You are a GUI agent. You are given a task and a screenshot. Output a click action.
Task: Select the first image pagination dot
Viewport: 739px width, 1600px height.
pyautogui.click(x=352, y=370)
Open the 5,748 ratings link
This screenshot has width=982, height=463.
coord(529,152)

ASSIGNMENT:
Give every entry again in full, precisely as written above.

WRITTEN ANSWER:
You are a GUI agent. You are given a task and a screenshot. Output a click action.
Task: Select the first image pagination dot
Viewport: 739px width, 1600px height.
pyautogui.click(x=352, y=370)
Open the 5,748 ratings link
This screenshot has width=982, height=463.
coord(529,152)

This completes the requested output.